Восстановление удаленных файлов

Многие исследователи и опытные пользователи операционных систем клона UNIX утверждают, что они весьма надежны и успешно противостоят сбоям в работе. Тем не менее, опасность потери файлов с ценной информацией является угрозой для любой системы. Чаще эти угрозы исходят не от операционной системы, а от пользователей.

В операционных системах Linux обычно не предусматривается «корзины» для удаленных файлов, и для обычного пользователя, не имеющего доступа к элементам файловой системы, восстановление уничтоженной информации будет недоступно. Администратор имеет право использовать отладчики и редакторы файловой системы, но восстановление удаленных файлов требует хороших знаний о файловой системе и может потребовать немало времени.

Логическое удаление файла в Linux происходит тогда, когда из соответствующего каталога удаляется последнее имя (жесткая ссылка) файла. Кроме удаления записи в каталоге, система обнуляет биты, закрепленные за этим файлом в битовой карте блоков и индексных дескрипторов, увеличивая цифру свободных inode и блоков.

Удаление объектов файловой системы производится с помощью утилиты rm (remove). Ввод команды с опцией -f означает безусловное удаление файла, при указании -г происходит безусловное рекурсивное удаление каталога. При обычном удалении файла система выводит запрос на удаление, который необходимо подтвердить символом «Y» (Yes) и «Enter».

Администратору системы можно порекомендовать вообще закрыть доступ к утилите rm для всех пользователей и оставить ее только для собственного использования. Взамен рекомендуется написать сценарий с таким же именем, который помещает удаляемые файлы в специально созданный каталог - он и будет прообразом «корзины». Приводить пример такого сценария нет смысла -это одно из заданий для обучаемых. Однако, если о существовании такого каталога ненадолго забыть, он превратится в своеобразную «Авгиеву конюшню» для операционной системы.

В правах доступа на файл право на его удаление вообще не предусматривается. Для того чтобы удалить файл, пользователь должен иметь права на запись и исполнение в том каталоге, где удаляемый файл находится. На сам удаляемый файл пользователь может вообще не иметь никаких прав.
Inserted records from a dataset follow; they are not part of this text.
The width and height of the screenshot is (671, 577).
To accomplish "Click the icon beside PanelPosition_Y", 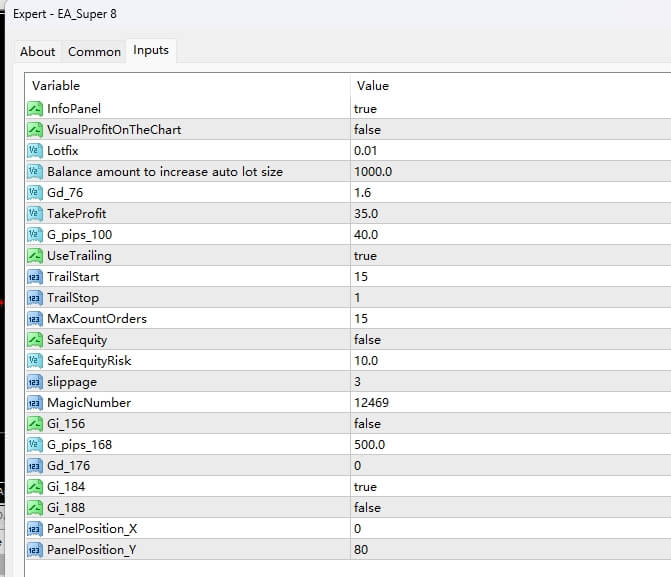I will click(x=35, y=549).
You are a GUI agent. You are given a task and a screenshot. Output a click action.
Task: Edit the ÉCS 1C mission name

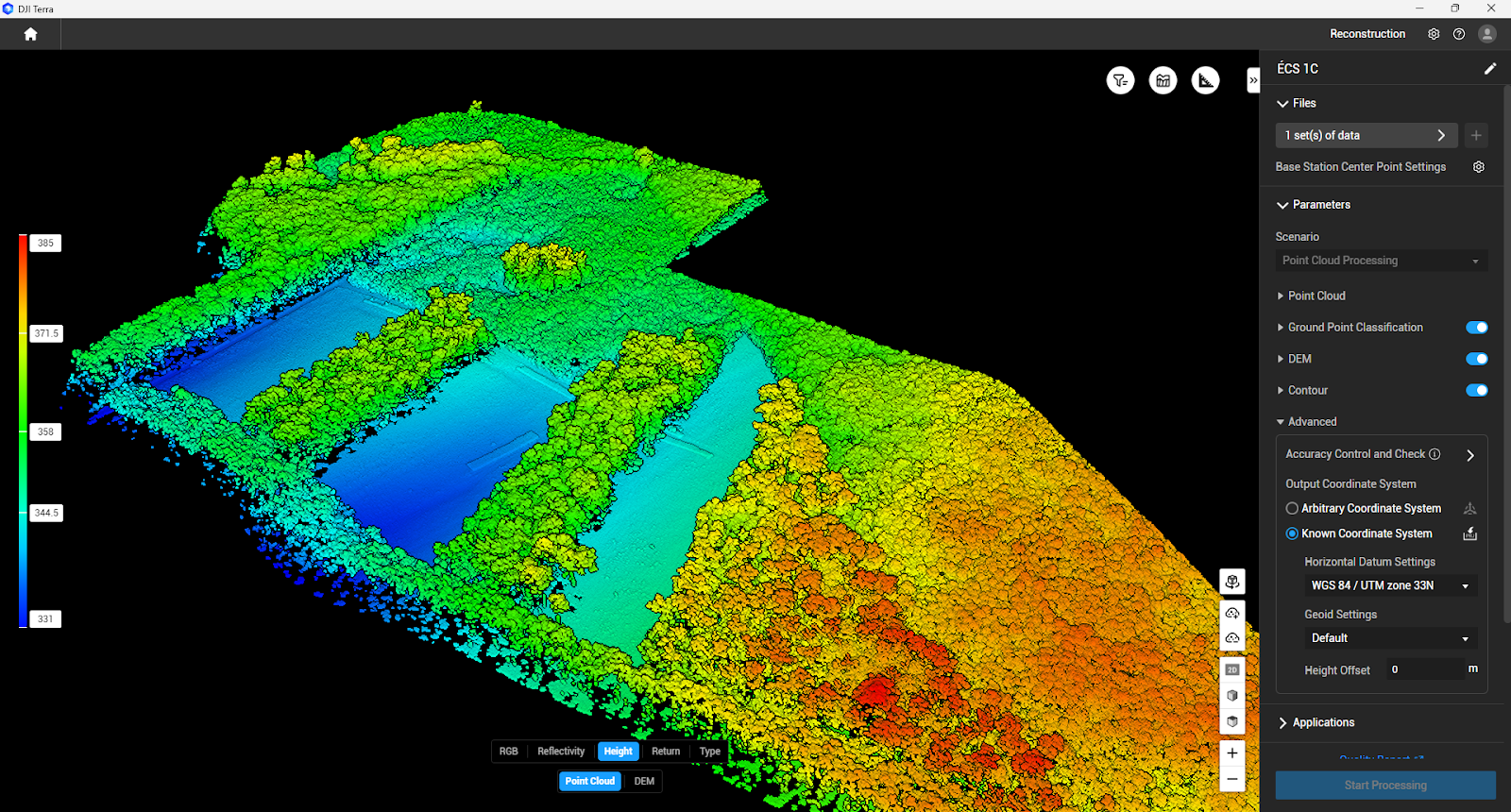click(x=1489, y=68)
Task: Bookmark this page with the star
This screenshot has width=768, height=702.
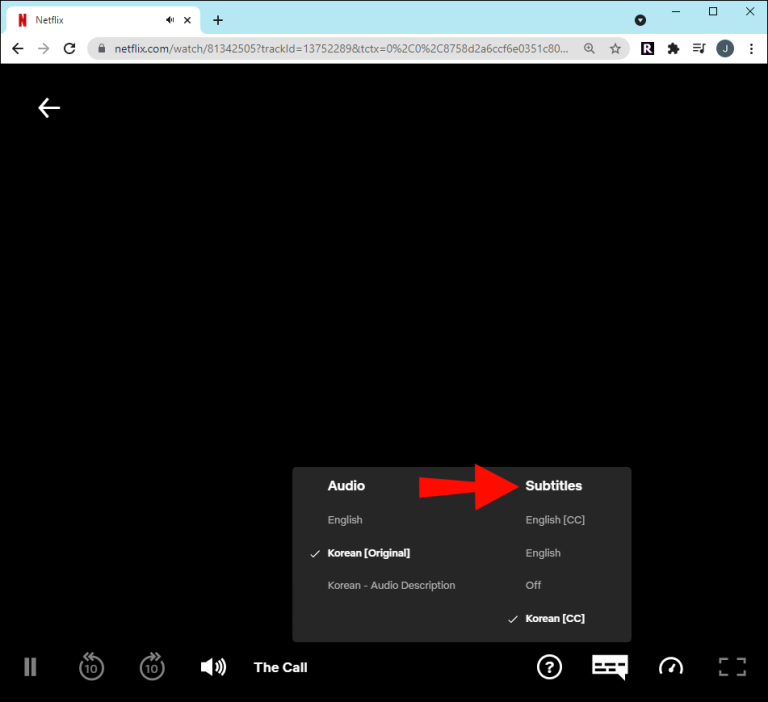Action: (616, 48)
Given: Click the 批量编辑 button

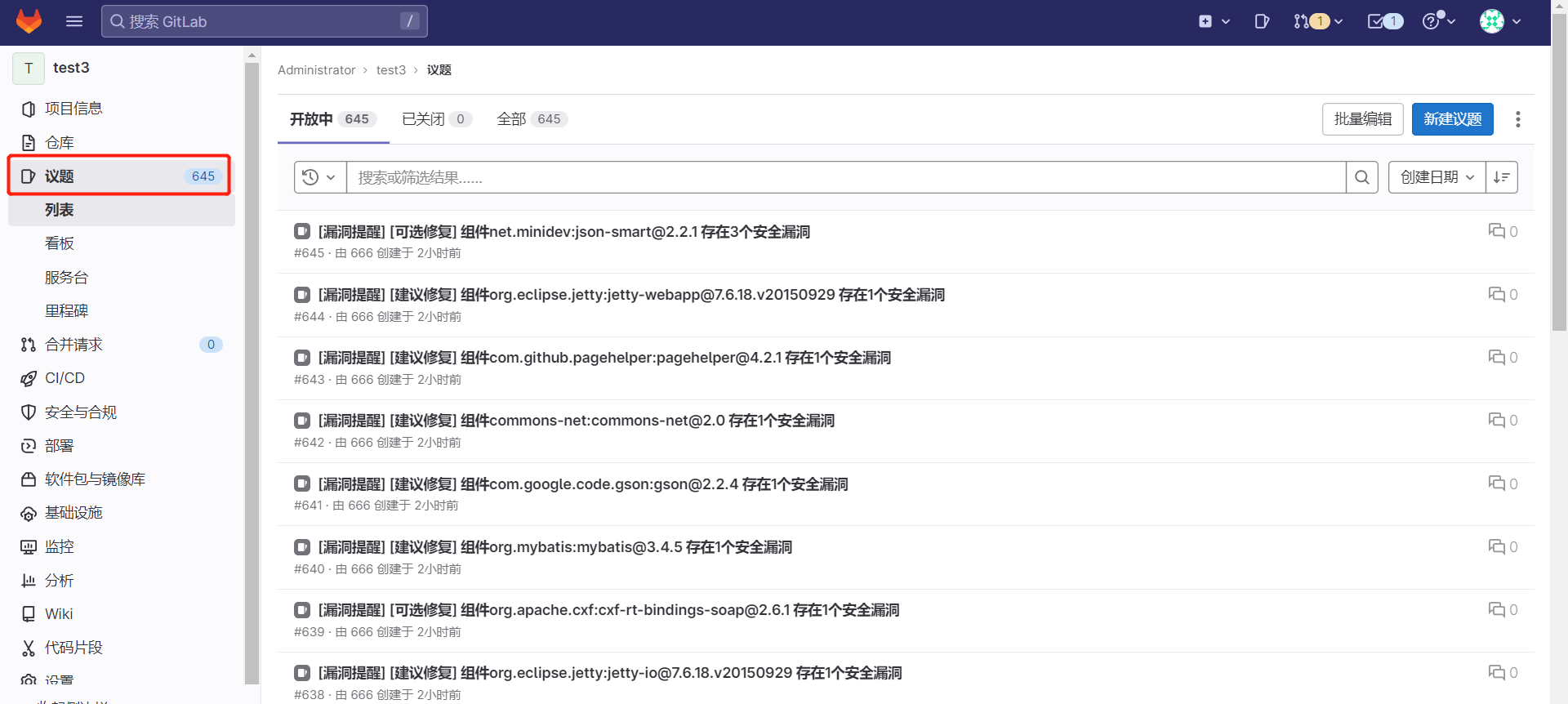Looking at the screenshot, I should click(x=1362, y=119).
В файловых системах UNIX существует единственный каталог, в который имеет право записывать информацию любой пользователь - это каталог /tmp. И любой пользователь прежде имел возможность в любой момент удалить из этого каталога любые файлы. Для предотвращения такой возможности уже давно используется специальный Sticky-бит, устанавливаемый на этот каталог. Так, права доступа к каталогу /tmp устанавливаются командой:

chmod 1777 /tmp

где первая единица в правах доступа обозначает Sticky-бит.